» Directions
Rewrite everything from the line containing "1004x754 pixels." down to the end of the lines below, requests included. Multiply each coordinate in the answers by 2.15 and round to whole numbers, halves up, and leave the pictures out.
○ ○ ○
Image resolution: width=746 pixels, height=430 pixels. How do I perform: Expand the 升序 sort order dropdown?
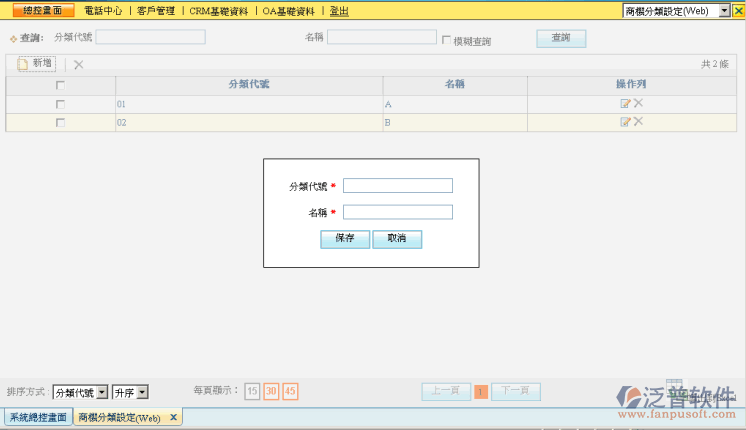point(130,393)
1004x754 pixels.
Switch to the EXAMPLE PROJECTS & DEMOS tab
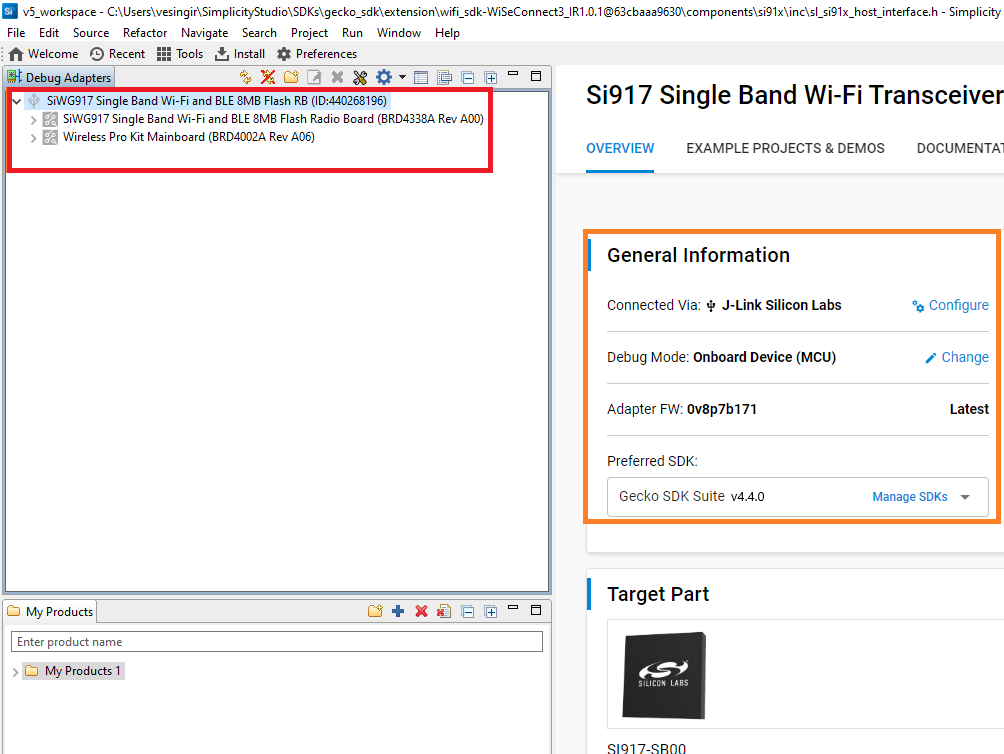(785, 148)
○ ○ ○
» Task result
1004x754 pixels.
Switch to the EXAMPLE PROJECTS & DEMOS tab
(1688, 318)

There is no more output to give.